Personal tablets and laptop computers are standard equipment for most students today. Add in the fact that many kids have cellphones, and it means they can be online almost anywhere and anytime. That adds a new dimension of concern for parents as they teach their children to be safe in a 24/7 world.
“Technology is everywhere today,” says Dr. Cynthia Fisher, a family medicine physician at ThedaCare Physicians-Oshkosh. “Most schools are using tablets and laptops for day-to-day learning, so they have become essential learning tools. Keeping track of how our children are using the technology available to them is an important aspect of our role as a parent.”
The American Academy of Pediatrics (AAP) offers this advice for helping manage kids’ online presence and activity:
- Keep tablets and computers in a common area where a child’s use can be monitored.
- Learn about the programs and apps your child is using.
- Discuss internet safety, show an interest in your child’s online life, and ask questions.
- Set up a family media plan for how technology devices are used. (Visit healthychildren.org for more information.)
- Use parental controls to limit and monitor online activity.
In addition, the Family Online Safety Institute recommends:
- Set time limits, specify when and where devices can be used, and enforce consequences.
- “Friend” and “follow” your kids on social media while also respecting their space and freedom.
- Explore and share interesting positive online experiences.
- Be a good digital role model. Curb your own bad habits, such as using your phone at the dinner table, and show kids how to collaborate and be kind online.

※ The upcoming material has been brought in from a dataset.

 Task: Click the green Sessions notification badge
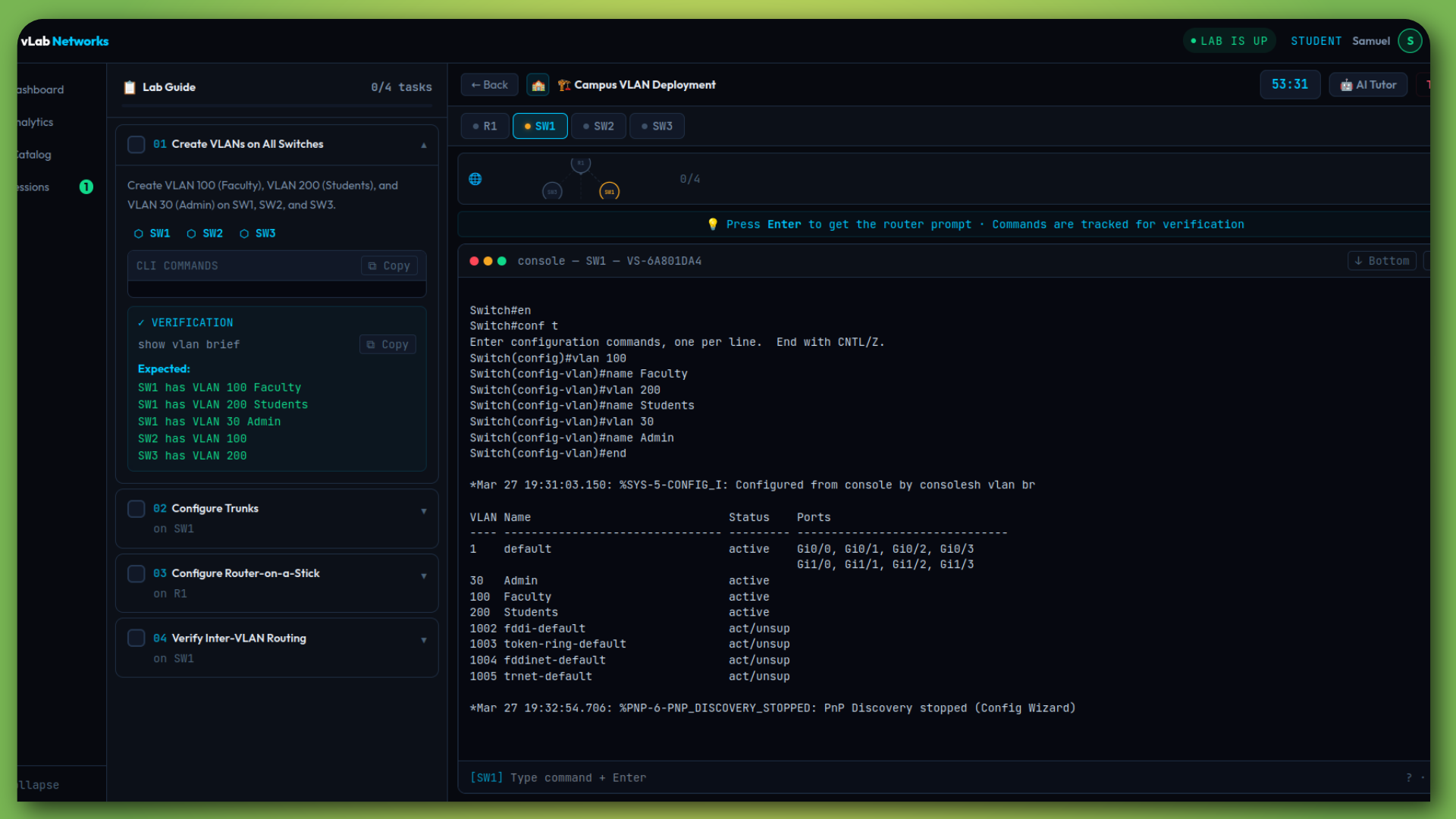pos(86,187)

How to Have Conversations Around Bullying
Dr. Fisher says that in addition to internet safety, cyberbullying can be a problem for kids.
“When bullying happens over social media, it might be more difficult for parents, teachers and others to be aware of,” she says.
The AAP notes that cyberbullying can happen through text messaging and on social media sites, apps, e-mail, web forums and multi-player online games. It can involve:
- Sending mean text messages
- Sharing embarrassing photos
- Making up and spreading untrue stories
- Telling others to ignore someone or leave them out of activities
“The problem with cyberbullying is that it can happen anywhere, any time of the day. It’s anonymous, and it can spread quickly,” Dr. Fisher says. “It can also contribute to physical and mental health problems and academic struggles. Bullying of any kind should not be tolerated and needs to be addressed quickly.”
The AAP offers this advice for parents of children being cyberbullied:
- Don’t punish your child, threaten to take away your child’s device or cut their time online. They may see this as punishment and be less willing to tell you about bullying situations in the future.
- If there is online evidence, save a screenshot. This may be helpful if it becomes necessary to report the event.
- Talk with your child about the experience. Studies show that having just one person listen and support kids who have been bullied helps them become better at handling the situation in a healthy way.
- Most social media platforms have a process for reporting bad behavior. If a classmate is bullying, you can report it to the school. If the bullying involves threats of physical harm, you can consider reporting it to the police.
- A child’s bullying experience can also be stressful for a parent. Parents should consider finding someone to talk to for support. Talk with your pediatrician about resources for dealing with bullying.
- If your child is bullying or is a bystander to bullying, it’s important to address the situation.
“Be sure your child knows that bullying is never OK,” Dr. Fisher says. “Be a positive role model in person and online. Show them how to have empathy for others. If necessary, develop solutions with staff members at your child’s school and with parents of the children your child has bullied.”
Dr. Fisher says children must learn how to manage their aggressive feelings in ways that are not threatening to others.
“Monitoring our children’s online lives is an important responsibility,” she says. “Open lines of communication about a child’s activity can be a great way to establish an even stronger bond between parent and child and increase trust, and those are relationship assets that are extremely valuable.”